2) Javascript-only. Use Javascript injection at Submission. Example:
<input type="hidden" id="txtKey" name="key" value="" />
<input type="submit" value="Go" onclick="document.getElementById('txtKey').value = '<?php echo dechex(crc32(session_id())) ?>';" />
3) Time-limit per IP, User or Session. this is quite straightforward.
4) Randomizing field names:
<?php
$fieldkey = dechex(crc32(mt_rand().dechex(crc32(time()))));
$_SESSION['fieldkey'] = $fieldkey;
?>
<input type="text" name="name<?php echo $fieldkey; ?>" value="" />
<input type="text" name="address<?php echo $fieldkey; ?>" value="" />
Then you can check it over at the server side.

Akismet has an API. Someone wrote a wrapper class (BSD liscense) for it over at: http://cesars.users.phpclasses.org/browse/package/4401.html
There's also a Bayesian filter class (BSD Liscense as well)
http://cesars.users.phpclasses.org/browse/package/4236.html

This is simple trick to block spam bot or brute force attack without using captcha.
Put this in your form:
<input type="hidden" name="hash" value="<?php echo md5($secret_key.time()).','.time(); ?>" />
Put this in your php code
$human_typing_time = 5;/** page load (1s) + submit (1s) + typing time (3s) */
$vars = explode(',', $_POST['hash']);
if(md5($secret_key.$vars[1]) != $vars[0] || time() < $var[1] + $human_typing_time){
//bot?
exit();
}
Depend on weight of form you can increase or decrease $human_typing_time.

Naive Beyesian filters, of course:
http://blog.liip.ch/archive/2005/03/30/php-naive-bayesian-filter.html

There is the Honey Pot Theory as well.
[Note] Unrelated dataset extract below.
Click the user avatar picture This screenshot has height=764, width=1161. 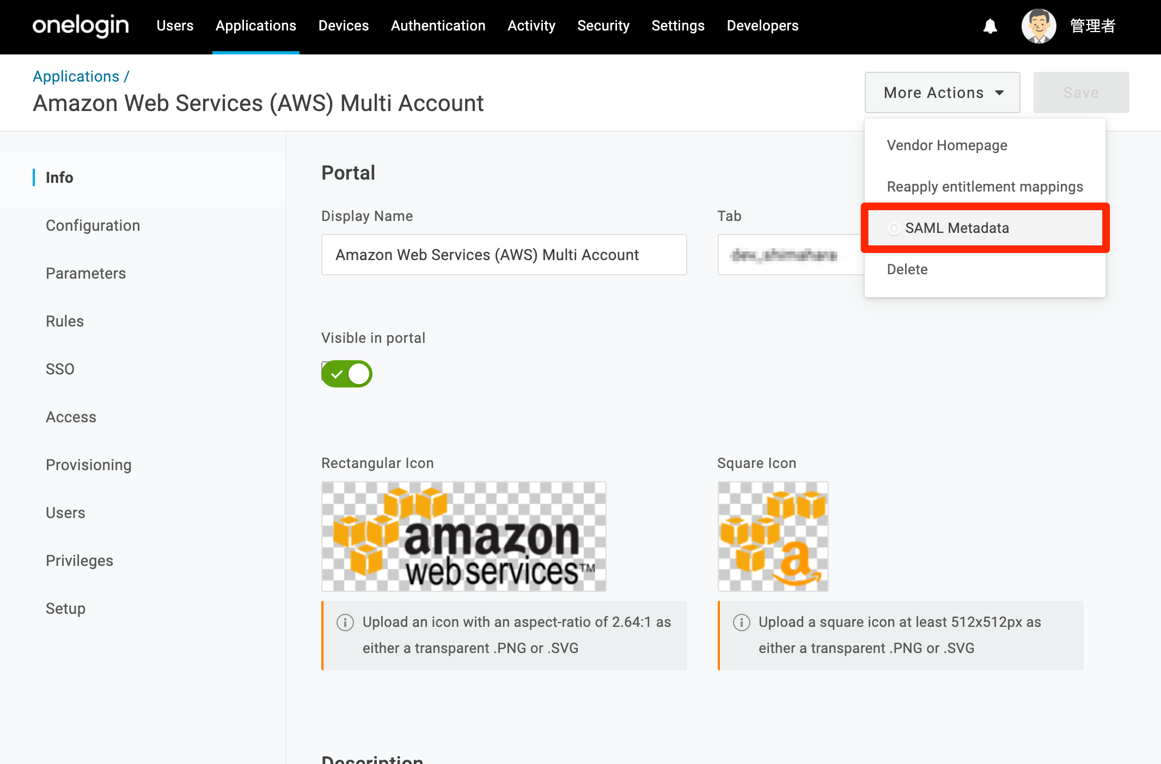click(1038, 26)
I enjoy coupling honey pots with other forms of spam reduction for best results.
http://www.projecthoneypot.org/

Another common approach is to give the user a simple question ("is fire hot or cold?" "what is 2 plus 7?" etc.). It is a little captcha-like, but it is more accessible to users with vision disabilities using screen readers. I think there must be a WordPress plugin that does this, because I see it very frequently on WordPress blogs.
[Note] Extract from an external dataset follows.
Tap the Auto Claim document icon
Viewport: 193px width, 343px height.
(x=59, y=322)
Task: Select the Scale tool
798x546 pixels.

As lot of people already proposed : use a honey pot input field. But there are two other things you need to do.
First, randomize the name / id of which input field is the honey pot. Store the state of usefull fields in session (as well as a form token, used against CSRF attacks). For exampe, you have these fields to get : name, email, message. In your form, you will have
"token" which is your token, "jzefkl46" which is name for this form, "ofdizhae" for email, "45sd4s2" for message and "fgdfg5qsd4" for honey pot.
In the user session, you can have something like
array("forms" => array("your-token-value" => array("jzefkl46" => "name",
"ofdizhae" => "email",
"45sd4s2" => "message",
"fgdfg5qsd4" => honey"));
You just have to re-associate it back when you get your form data.
Second thing, as the robot has lot of chances to avoid your honey pot field (25% chances), multiply the number of pots. With 10 or 20 of them, you add difficulty to the bots while not having too much overhead in your html.

Sblam! is an open-source filter similar to Akismet.
It uses naive bayesian filtering, checks sender's IP and links in multiple distributed blacklists, checks correctness of HTTP requests, and uses presence of JS as a hint (but not requirement).
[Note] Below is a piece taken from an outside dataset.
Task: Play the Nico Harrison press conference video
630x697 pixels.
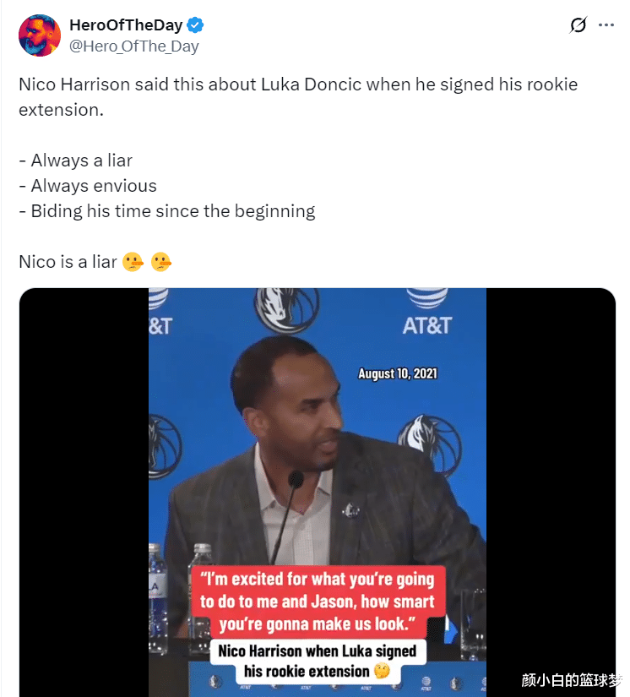Action: [x=318, y=492]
Regular CAPTCHAs are spam-bot solvable now.
Consider instead "text CAPTCHAs" : a logic or common knowledge question, like "What's 1 + 1 ?" or "What color is General Custard's white horse?" The question can even be static (same question for every try).
(Taken from http://matthewhutchinson.net/2010/4/21/actsastextcaptcha )
I think Jeff Atwood even uses a validation like this on his blog. (Correct me if I'm wrong)
Some resources:
Text Captcha site & services : http://textcaptcha.com/demo
A plugin : http://matthewhutchinson.net/2010/4/21/actsastextcaptcha
More about text Captcha's with non-working code : http://www.thesamet.com/blog/2006/12/21/fighting-spam-on-phpbb-forums/

You could try looking at using a third party like Akismet. API keys are free for personal use. Also, The Zend Framework has a package for this.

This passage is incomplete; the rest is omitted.